[CrackMonkey] FUQ, slavery is back

Seth David Schoen schoen at loyalty.org
Thu Jan 31 12:48:05 PST 2002


Random Feature writes:

> On Thu, 2002-01-31 at 11:55, Neale Pickett wrote:
> > So then, Praedor Tempus <praedor at arbornet.org> is all like:
> > > On Thu, 2002-01-31 at 10:23, Neale Pickett wrote:
> > >> So then, Overlord of Minnesota and Protector of the Dakotas
> > >>   <hick0142 at tc.umn.edu> is all like:
> > >> 
> > >> I guess you could call that a choice if you also view the Inquisition
> > >> as a great publicity move to offer folks to volunteer for
> > >> Christianity.
> > 
> > > If one is unwilling to fight for it (democracy, the Constitution, Bill
> > > of Rights) then one does not deserve it.  The draft was used in the
> > > Revolutionary War too.  The Founding Fathers, writers of the
> > > Constitution and Bill of Rights, the Supreme Court (the ONLY proper
> > > and legal interpreters of the Constitution)...none see a problem with
> > > the draft.
> > 
> > That's completely irrelevant to my point.  The fact is that "go to war
> > or go to jail" is not what most people would consider much of a choice.
> 
> Freedom and social control - you have complete control over what the
> hell you want to do, as long as you're willing to pay the consequences
> if and when they arise. 
> 
> If it means enough to you, you'll pay the price.

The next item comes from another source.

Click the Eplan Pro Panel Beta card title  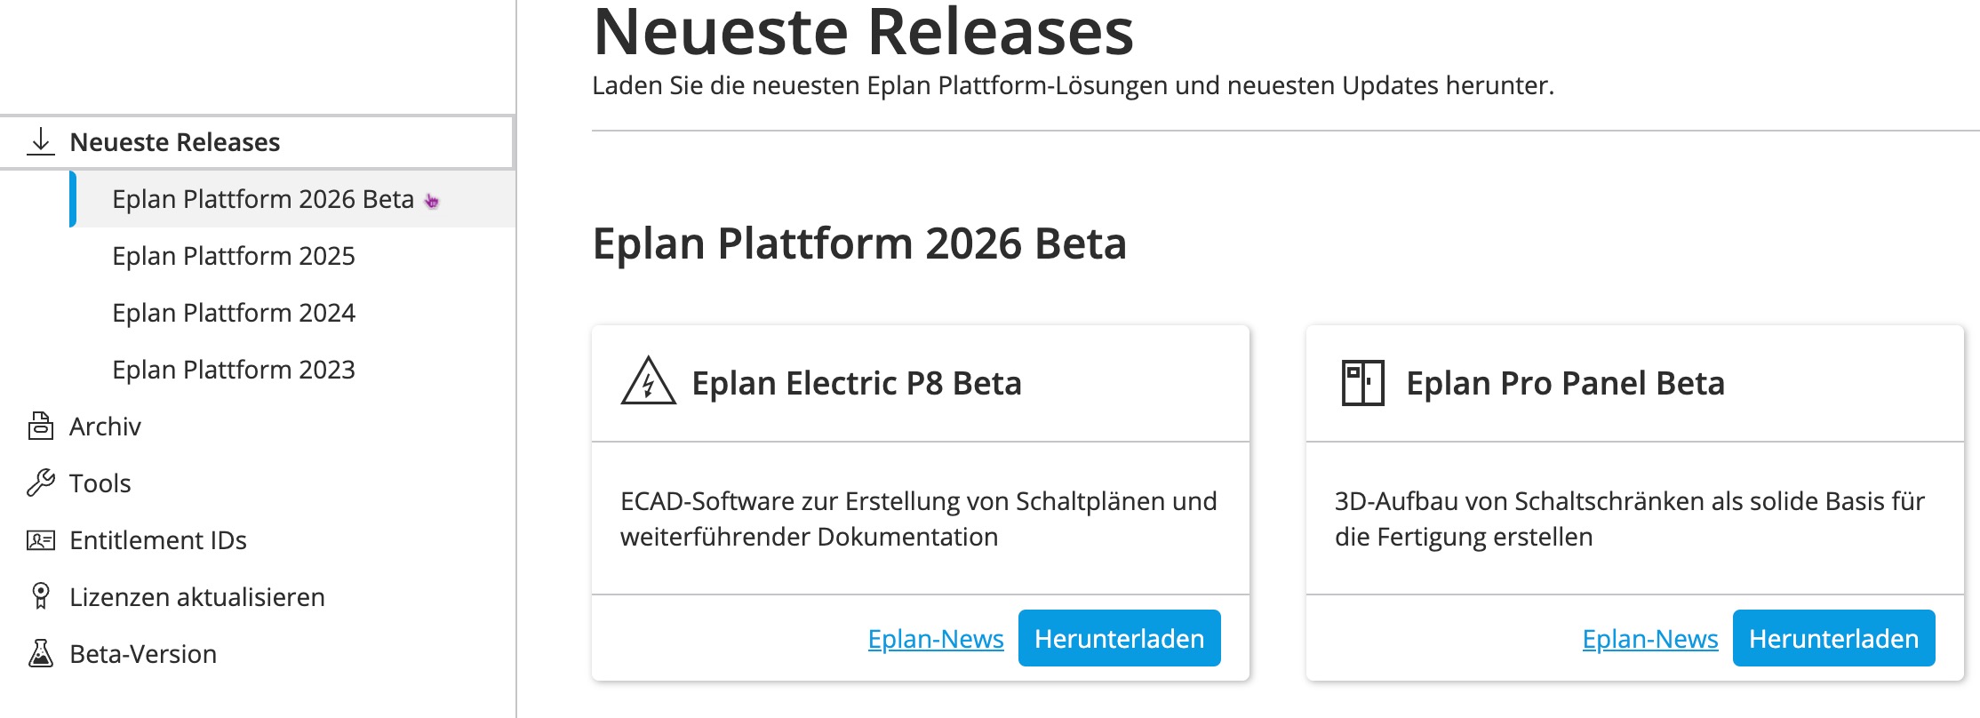(x=1565, y=383)
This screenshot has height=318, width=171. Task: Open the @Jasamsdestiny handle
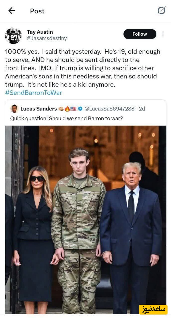47,38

If you aren't willing
> to pay the price to stand up for what you believe in, you don't really
> believe in it and you're a hypocrite. 
> 
> I respect someone who's willing to go to jail rather than be drafted if
> they really believe the draft is wrong. Those who run away to avoid both
> situations are hypocrites. 
>  
> And hypocrites are the lowest form of maggot there is.

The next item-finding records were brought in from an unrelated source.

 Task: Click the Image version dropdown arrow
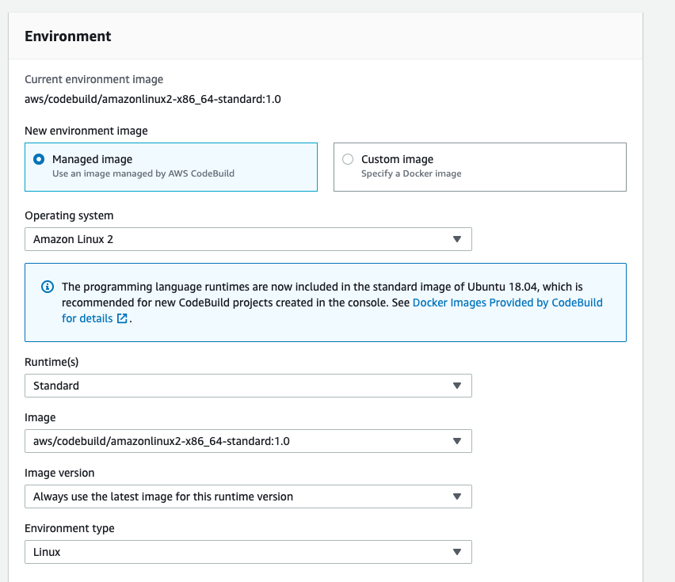tap(457, 496)
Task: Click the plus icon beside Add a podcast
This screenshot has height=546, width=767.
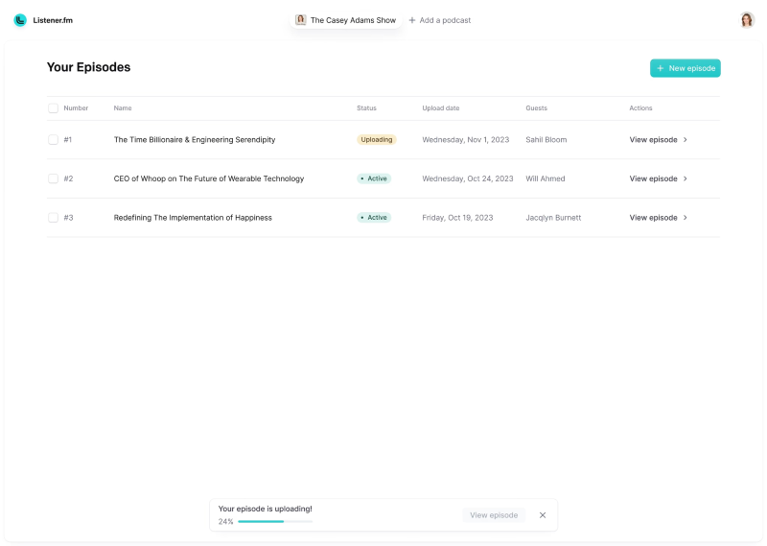Action: tap(412, 20)
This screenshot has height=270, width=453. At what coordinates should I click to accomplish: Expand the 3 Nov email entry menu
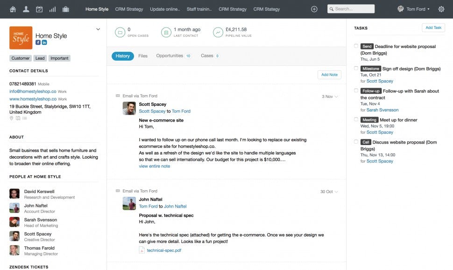[x=336, y=97]
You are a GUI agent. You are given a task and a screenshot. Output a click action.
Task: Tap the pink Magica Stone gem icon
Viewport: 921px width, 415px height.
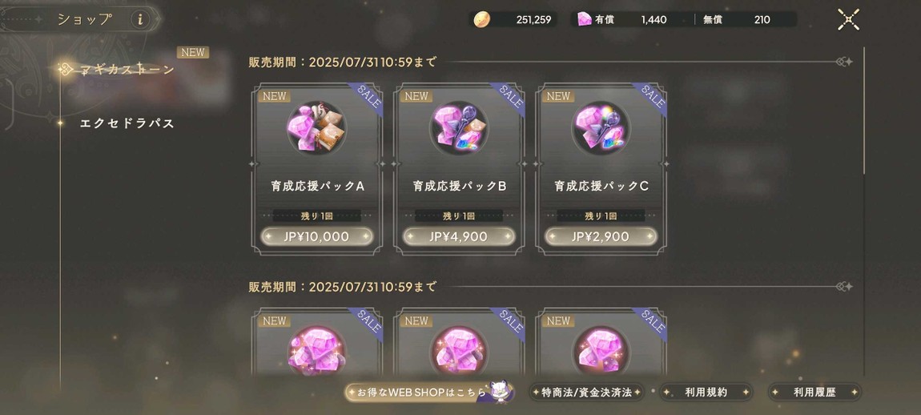[585, 19]
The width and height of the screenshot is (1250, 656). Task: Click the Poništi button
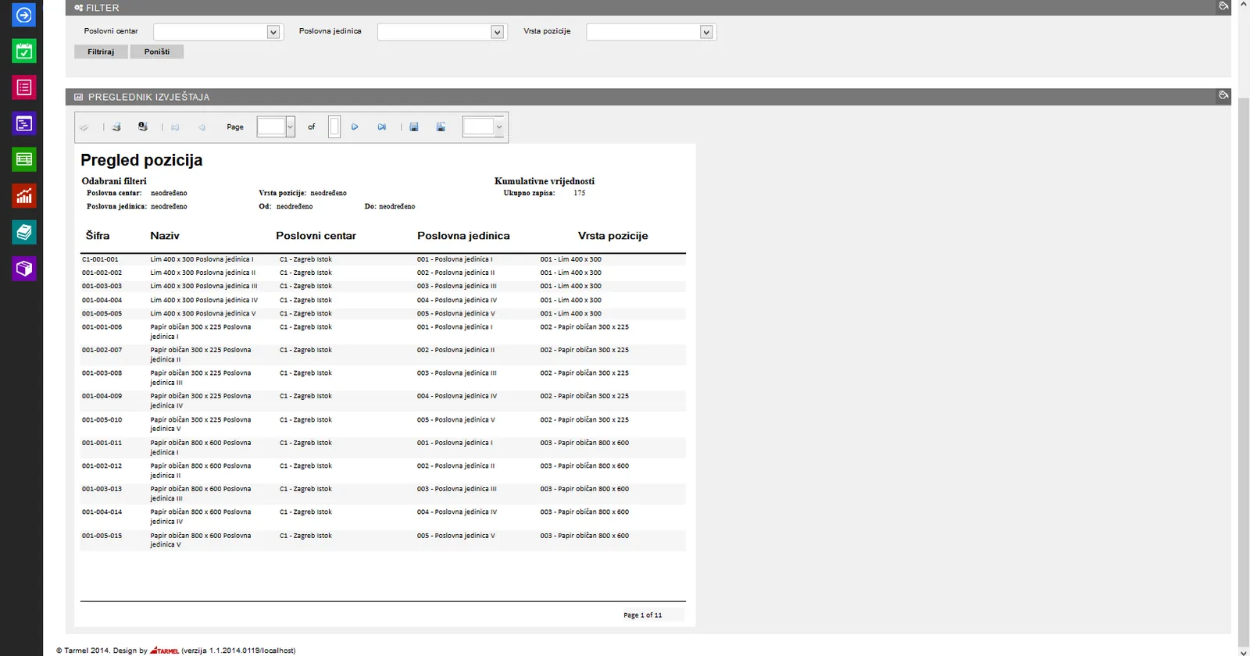tap(157, 52)
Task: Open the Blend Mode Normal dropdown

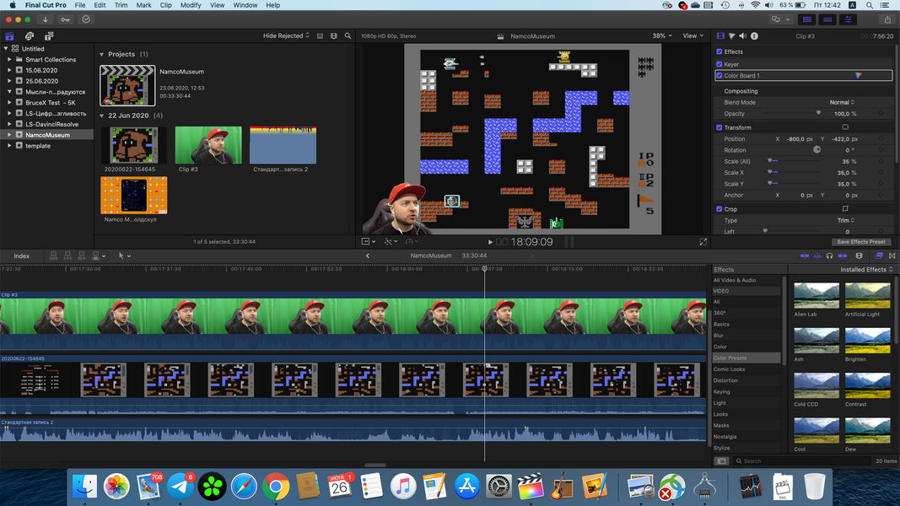Action: point(842,102)

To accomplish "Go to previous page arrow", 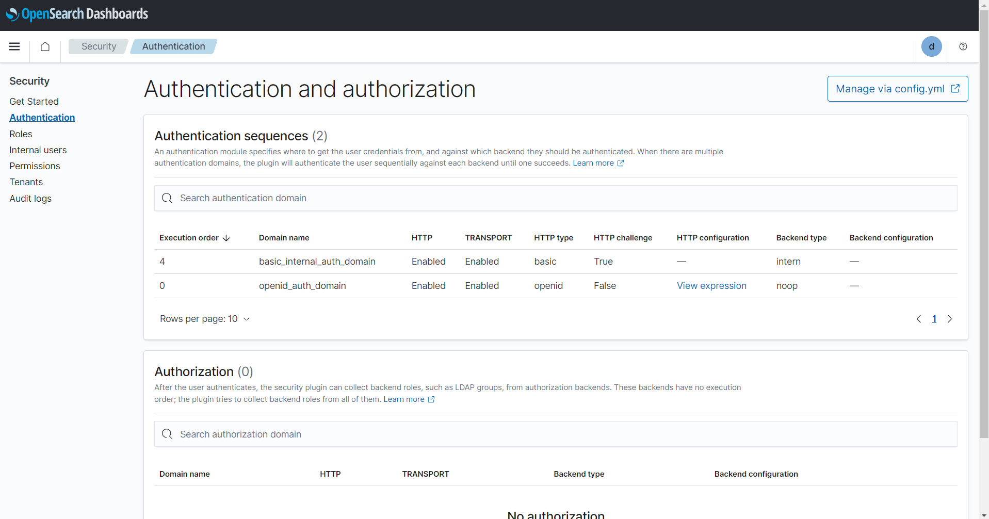I will (x=919, y=319).
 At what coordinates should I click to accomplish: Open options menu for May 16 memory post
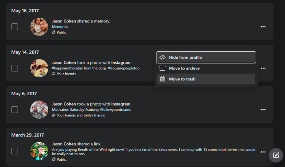pyautogui.click(x=263, y=27)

I have never understood the particular take on "civil disobedience"
which says that it's _important_ to subject yourself to punishments
for doing things you think are right.

There is the point that, if other people agree with your view, they
are much more galvanized, motivated, and inspired by the fact that you
suffer for your beliefs than they would be if you just practiced your
beliefs without also being punished for them.  If someone wanted to be
imprisoned, that person could certainly have a chance of using his or
her imprisonment to produce struggles and activism.  It was certainly
"productive" for the fight against the DMCA that Dmitry Sklyarov was
in jail (orders of magnitude more outcry and attention were thereby
produced against the DMCA than before).

But I'm completely lost on where the "cowardice" is in avoiding
persecution _that you think is real and genuine persecution_.  Not
everyone's desire is to make a point or to be a martyr; some people
just what to do what they believe in.  Does this mean that it's
_cowardly_ or _hypocritical_ for them to try to evade the punishments
others want to impose on them?

I don't see any more obligation to go to jail for evading the draft,
or for any other form of "civil disobedience", than I do for fugitive
slaves to surrender themselves, or for Marranos to give themselves up
to the Inquisition, lest they should be "hypocritical" in failing to
make martyrs of themselves to further expose and reveal to the world the
injustice of the Inquisition as it burns them at the stake for
violating the duly constituted laws of the sovereign church and state.

Martin Luther King was famous for talking about how people who broke
laws should expect to (or would attain or seem to attain more more
moral justification if they expected to) be punished, and that this
was necessary to promote respect for law, etc., etc.  That's all very
nice for people who are in the midst of a very public and organized
social struggle and who care to be activists and get to write letters
from jails and books about what it was like to be in jail or be beaten
or and essays about what the moral significance of having been
imprisoned for acting on conscience might be.  How about people whose
goal is just to act on their beliefs and, if such a thing were
possible, not suffer martyrdom for them?

-- 
Seth David Schoen <schoen at loyalty.org> | Reading is a right, not a feature!